_Problem statement_
In the text on China's energy transition, roughly what share of the country's total electricity demand comes from industrial users?

China is the world’s largest energy importer and consumer, with over 70% of its crude oil consumption dependent on imports, of which approximately 50% flows through Middle East. Chinese authorities have long recognised this vulnerability, and an energy security strategy had been prepared well before any crisis, by diversifying supply routes and reducing dependence on foreign fossil fuels through a shift to domestic renewable energy such as wind, solar and including the widespread adoption of Electric vehicles.
The Middle East conflict and recurring geopolitical shocks continue to highlight the vulnerability of oil and gas dependent economies to supply disruptions, transit chokepoints, and price spikes, further highlighting energy security as a key driver of global energy choices
In 2024, China’s energy mix reached a pivotal turning point, with non-fossil fuel sources surpassing crude oil in primary energy consumption for the first time, with renewables and nuclear share increasing to approximately 20% in 2024 from about 9% in 2020. In terms of power generation, although coal-fired plants continued to dominate, accounting for roughly 54% of total electricity output in 2025, renewable energy sources have witnessed substantial growth. This structural transition away from fossil fuels has been supported by the unprecedented pace and scale of China’s renewable energy expansion in recent years. These developments have propelled China’s power system toward a renewables-first model, particularly in terms of installed capacity.
The development of the world’s largest and fastest growing renewable energy system has provided a strong foundation for the electrification of China’s economy. The country’s power demand is mainly driven by its industrial sector, underpinned by energy intensive manufacturing and export-oriented production, with industrial users accounting for approximately two thirds of total electricity demand, while the remaining portion is being shared by the household consumption and services, transport and public infrastructure. China’s transport sector is also significantly reshaping energy demand, as both passenger and freight activity increasingly shift away from oil intensive modes of transport toward electricity based alternatives. Furthermore, China’s extensive rail network has served as a substitute for short-haul flights and long-distance bus travel, substantially reducing reliance on aviation fuel and diesel.

_Material provided_
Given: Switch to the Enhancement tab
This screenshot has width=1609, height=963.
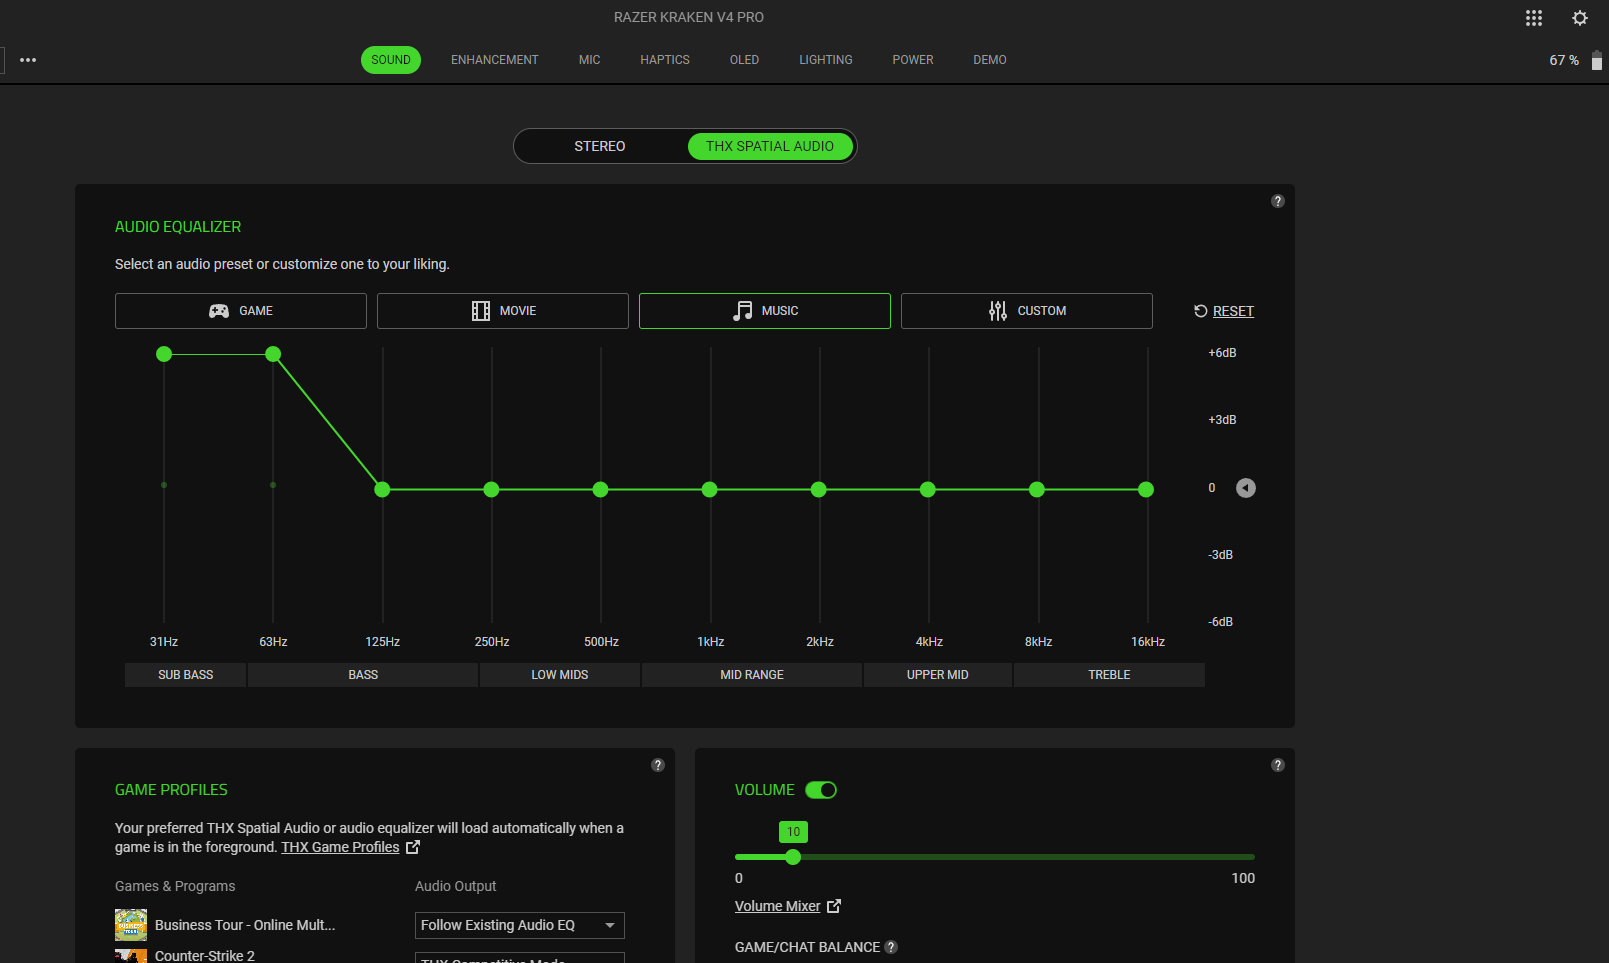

_Finished answer_
Approximately two thirds.